抜粋文.
いきなりトンガッた見出しをつけちゃいましたw

音楽の感動はどこからくるのか?

そんなこと、あまり考えたことなかったな。いい機会だ。この際、一度じっくり考えてみたいと思います。

歌が入っている音楽であれば、やはり歌詞も重要。もちろん、歌メロも大事。伴奏も大切。誰が歌っているか?って事も大きな要因。好きな歌手が歌っているから集中して聴くって事ありますもんね。

そして、何より何度も何度も繰り返し聴くに耐えうる音そのものの存在。

音色がしっかりとしていれば、ギター1本の弾き語りでさえ世界を征服できる事だってありえる。

オーケストラ編成によるダイナミックレンジの広い広大な演奏が感動させてくれることもあれば、4人編成の弦楽器に心震えることもある。

人の声…言葉の有無にかかわらず感動できる音楽はあるし、なんなら逆にアカペラの歌に打ちのめされる時もある。ジャニスのメルセデス・ベンツなんてたまらんでしょう?

音楽の感動の源に限定された答えを見出すのは簡単ではなさそう。

音楽を聴くシチュエーションやタイミングにも左右されることだってあるだろうし。

失恋したタイミングに失恋ソングで感情を刺激され、涙を流せるだけ流してカタルシスを起こすこともあれば、逆にアゲアゲなやかましい曲に励ましてもらえる時もある。感動の源泉って難しいやね(笑)

とりあえずざっくりとまとめてみるならば、広い意味での「音楽」には人の感情や本能を刺激してくれる働きがあるってことですね。

無理やりまとめちまったぜw

杓子定規

誰かと何か意見交換をする時、自分の経験値と相手の経験値に大きな差があると、その意見交換も噛み合わなかったり不信感が残ったりする。

チャートに昇りつめるようなヒットソングを創るための話し合いの時、お互いにヒットチャートについての知識があった方が、有益な意見交換が出来るハズ。この時、片方の人がある偏ったアーティストについての知識しか持ち合わせていない事が発覚してしまうと雲行きは怪しくなることでしょう。

逆に、とあるアーティストの今後の方向性について話し合うならば、そのアーティストの楽曲はもちろん、それまでの経歴の中でどんな活動があったのか…まで知り尽くしている人達が話し合うべきだろう。

この2つの例に出てきた人達のグループが集まって対立するような話題で話し合うと、いつまでも結論は見えてこない。

他人と話し合う時、その議題が深刻であればあるほど相手の経歴や実績、知識や経験はとても大切な指標になる。フランス料理を極めたコックさんに伝統的な和食の相談を持ちかけることはそうそうないはず。しかし、遠く離れたフランスで日本に憧れて、インターネットを活用して日本のことを研究しているフランス人の方に、日本人が感心させられることは絶対にない!とは言い切れない。

提供データ.
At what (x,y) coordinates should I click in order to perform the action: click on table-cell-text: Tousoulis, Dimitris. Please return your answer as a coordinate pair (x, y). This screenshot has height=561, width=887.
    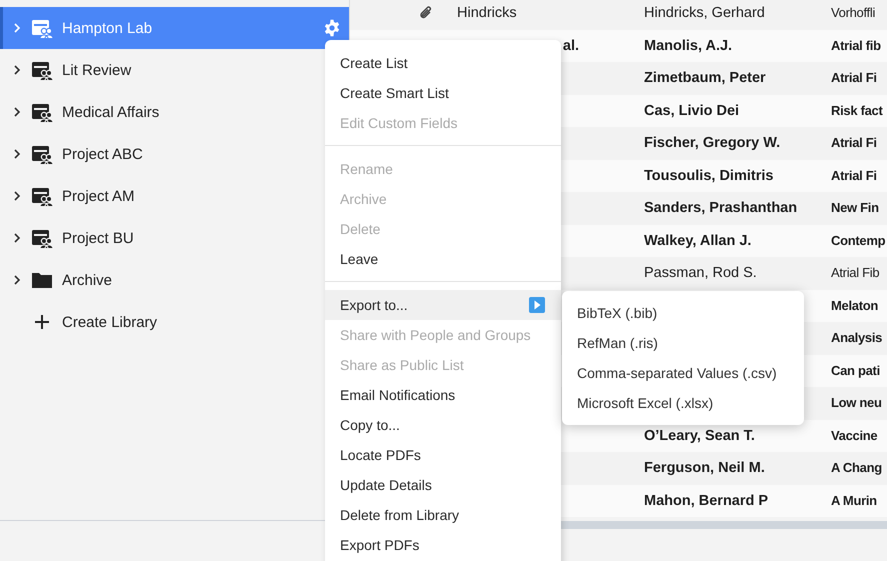
    Looking at the image, I should click on (708, 176).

取り組む課題. 抜粋文では、「とりあえずざっくりとまとめてみるならば」と前置きして、広い意味での「音楽」にはどのような働きがあると述べているか。

課題の解答. 人の感情や本能を刺激してくれる働きがあると述べている。